Given passage:
Clean energy: One nation’s attempt amid climate debates, Chile struggles with energy needs

SANTIAGO, Chile – Amid swank boutiques in the Providencia neighborhood of this sprawling city, afternoon shoppers unwind at the Foto Café over sweet coffee and even sweeter pastries as pictures of Hollywood idols and scraggly haired Tibetan children stare out at them.

Hernan Jara, the coffee shop owner, talks about his photographic experiences and his trips over the years to southern Chile where the snow-capped Andes and its scores of glaciers, all once so proud and mighty, now seem much smaller to him.

“The glaciers, they are shrinking,” he said.

Jara is getting out of the restaurant business and isn’t quite sure what he’ll do next. Like some other Chileans, he worries not so much about his economic future as he does about Chile’s economy, its energy needs, which are growing at upward of 6 percent a year, and the environmental impact of those needs.

Jara wonders what energy choices his nation will make and their effect on global warming.

Indeed, the challenge of balancing energy needs swirled through conference halls at the recent United Nations climate change meeting in Bali, and it provided the canvas for recent recommendations from a commission appointed by Gov. Martin O’Malley to cut global warming in Maryland by 90 percent by 2050.

“While the recommendations are right on the money, they are not mandatory … yet,” noted a statement by Chesapeake Climate Action Network, an environmental group that fights global warming.

In this country and elsewhere in Latin America, hardly a week goes by when energy needs and global warming are not in the news.

Environmentalists and indigenous people here are pitted in a running struggle over a massive dam project proposed for the Baker and Pascua Rivers in Chile’s southern Aysen region. The dam project has also galvanized environmentalists in the United States, with the Natural Resources Defense Council, Sierra Club and International Rivers Network being prime among them.

Constructing a dam involves building a flood basin. The Aysen project would create artificial lakes flooding more than 14,700 acres of agriculture and ranch lands. According to International Rivers, the project would threaten the endangered huemul deer, as well as rare forest species.

The $4-billion project to dam the two rivers would generate 2,400 megawatts of electricity, a substantial portion of Chile’s energy needs. Currently, the nation’s four electricity operations generate about 12,000 megawatts per year. Typical coal- or oil-fired power plants can generate from 500-1,000 megawatts.

Proponents of the project say it will create thousands of construction jobs, as well as lots of hydro-electric power.

“Chile is growing, and as such it needs energy,” Bernardo Matte, president of the Chilean energy corp. Colbun, told El Mercurio, a Santiago daily. His company holds 49 percent of the firm created to build the Aysen dams. “In the next 10 years we’ll need to double what’s currently available in Chile.”

But Chilean environmentalists and others say nature will pay the cost.

To dramatize their opposition to the dams, more than 100 protesters rode horseback through the Aysen region for nine days in November to the small city of Coyhaique where “enthusiastic crowds” greeted them, according to the Nov. 28 Santiago Times.

“We can live without hydro-electric power. We can live without gas. But we cannot live without water. God gave us these rivers, and we the right to defend them,” said Ernesto Sandoval, a leader of the horse riders.

Material provided:
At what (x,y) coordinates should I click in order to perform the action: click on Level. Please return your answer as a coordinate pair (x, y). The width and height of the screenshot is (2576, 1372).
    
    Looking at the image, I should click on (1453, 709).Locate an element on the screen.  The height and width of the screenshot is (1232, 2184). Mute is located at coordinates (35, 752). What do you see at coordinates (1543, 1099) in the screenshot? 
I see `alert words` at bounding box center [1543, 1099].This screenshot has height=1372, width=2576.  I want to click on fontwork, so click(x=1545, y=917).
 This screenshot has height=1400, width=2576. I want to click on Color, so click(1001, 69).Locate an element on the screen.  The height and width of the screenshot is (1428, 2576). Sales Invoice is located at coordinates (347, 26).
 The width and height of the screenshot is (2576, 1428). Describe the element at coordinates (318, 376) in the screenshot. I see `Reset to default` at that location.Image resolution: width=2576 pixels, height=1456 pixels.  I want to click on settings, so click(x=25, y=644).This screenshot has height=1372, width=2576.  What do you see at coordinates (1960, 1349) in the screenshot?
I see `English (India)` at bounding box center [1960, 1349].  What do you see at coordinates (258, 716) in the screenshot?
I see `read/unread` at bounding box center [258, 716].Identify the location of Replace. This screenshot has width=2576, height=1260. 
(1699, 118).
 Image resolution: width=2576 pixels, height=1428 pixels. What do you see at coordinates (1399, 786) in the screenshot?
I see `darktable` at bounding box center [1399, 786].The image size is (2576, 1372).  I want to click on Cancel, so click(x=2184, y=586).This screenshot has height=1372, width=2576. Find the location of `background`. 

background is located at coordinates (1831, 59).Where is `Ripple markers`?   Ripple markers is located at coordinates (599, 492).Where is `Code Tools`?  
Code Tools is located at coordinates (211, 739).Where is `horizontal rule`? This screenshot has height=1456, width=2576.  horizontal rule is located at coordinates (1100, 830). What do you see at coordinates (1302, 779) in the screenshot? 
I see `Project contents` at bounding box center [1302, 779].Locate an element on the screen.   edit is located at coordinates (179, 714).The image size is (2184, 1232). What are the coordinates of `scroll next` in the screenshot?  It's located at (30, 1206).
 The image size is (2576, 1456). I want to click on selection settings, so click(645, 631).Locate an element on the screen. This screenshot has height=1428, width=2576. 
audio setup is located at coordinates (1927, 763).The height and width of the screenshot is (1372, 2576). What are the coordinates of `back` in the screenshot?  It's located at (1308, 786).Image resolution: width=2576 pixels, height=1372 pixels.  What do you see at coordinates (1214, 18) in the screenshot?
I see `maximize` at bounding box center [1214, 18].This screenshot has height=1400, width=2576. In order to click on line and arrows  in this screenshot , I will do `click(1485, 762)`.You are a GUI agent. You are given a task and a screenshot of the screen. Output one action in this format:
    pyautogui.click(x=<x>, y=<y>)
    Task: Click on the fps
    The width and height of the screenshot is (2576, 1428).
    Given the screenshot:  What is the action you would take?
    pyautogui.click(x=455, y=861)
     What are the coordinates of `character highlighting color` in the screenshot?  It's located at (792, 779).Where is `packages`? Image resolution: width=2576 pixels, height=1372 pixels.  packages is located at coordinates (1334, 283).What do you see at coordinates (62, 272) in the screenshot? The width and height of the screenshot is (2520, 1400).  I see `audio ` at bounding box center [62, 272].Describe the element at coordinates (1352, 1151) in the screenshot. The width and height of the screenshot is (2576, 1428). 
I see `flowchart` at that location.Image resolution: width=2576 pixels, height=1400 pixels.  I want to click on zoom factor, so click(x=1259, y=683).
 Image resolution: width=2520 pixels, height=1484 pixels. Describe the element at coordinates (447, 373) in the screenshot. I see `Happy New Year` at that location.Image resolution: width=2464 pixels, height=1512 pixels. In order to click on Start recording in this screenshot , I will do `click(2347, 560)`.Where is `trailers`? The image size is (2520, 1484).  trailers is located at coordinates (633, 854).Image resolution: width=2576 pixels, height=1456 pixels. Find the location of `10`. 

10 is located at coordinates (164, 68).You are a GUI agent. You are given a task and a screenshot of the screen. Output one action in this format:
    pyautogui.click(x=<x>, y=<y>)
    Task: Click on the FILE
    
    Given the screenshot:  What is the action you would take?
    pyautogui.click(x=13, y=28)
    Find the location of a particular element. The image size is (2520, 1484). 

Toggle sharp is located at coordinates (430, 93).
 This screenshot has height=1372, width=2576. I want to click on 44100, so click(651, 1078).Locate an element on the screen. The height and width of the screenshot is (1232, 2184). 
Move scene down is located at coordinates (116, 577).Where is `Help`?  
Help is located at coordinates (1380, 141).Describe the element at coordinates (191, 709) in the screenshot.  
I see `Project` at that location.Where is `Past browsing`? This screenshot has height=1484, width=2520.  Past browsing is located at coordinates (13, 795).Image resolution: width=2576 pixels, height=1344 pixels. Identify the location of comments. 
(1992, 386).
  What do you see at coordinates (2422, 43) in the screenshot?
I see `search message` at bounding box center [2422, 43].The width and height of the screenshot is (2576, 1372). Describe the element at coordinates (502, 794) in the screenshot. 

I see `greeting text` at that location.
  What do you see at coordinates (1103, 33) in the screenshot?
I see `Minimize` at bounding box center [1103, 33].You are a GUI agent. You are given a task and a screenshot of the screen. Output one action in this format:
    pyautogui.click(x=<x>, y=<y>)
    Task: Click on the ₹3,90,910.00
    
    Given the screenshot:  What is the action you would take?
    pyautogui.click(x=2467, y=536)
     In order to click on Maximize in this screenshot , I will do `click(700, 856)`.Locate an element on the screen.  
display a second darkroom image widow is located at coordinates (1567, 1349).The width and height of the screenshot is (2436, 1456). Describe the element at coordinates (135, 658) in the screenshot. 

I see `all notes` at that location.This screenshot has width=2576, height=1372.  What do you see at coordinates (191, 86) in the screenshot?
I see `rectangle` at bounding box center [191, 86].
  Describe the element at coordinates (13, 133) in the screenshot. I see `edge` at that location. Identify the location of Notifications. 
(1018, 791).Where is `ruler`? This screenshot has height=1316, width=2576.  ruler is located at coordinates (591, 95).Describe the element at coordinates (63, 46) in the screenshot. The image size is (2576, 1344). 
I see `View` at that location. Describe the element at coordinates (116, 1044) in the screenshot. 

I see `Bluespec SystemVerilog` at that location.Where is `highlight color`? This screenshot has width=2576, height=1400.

Request:
Could you write out the passage on Chile's energy needs word for word, from "To dramatize their" up to and including "28 Santiago Times."?

Complete output:
To dramatize their opposition to the dams, more than 100 protesters rode horseback through the Aysen region for nine days in November to the small city of Coyhaique where “enthusiastic crowds” greeted them, according to the Nov. 28 Santiago Times.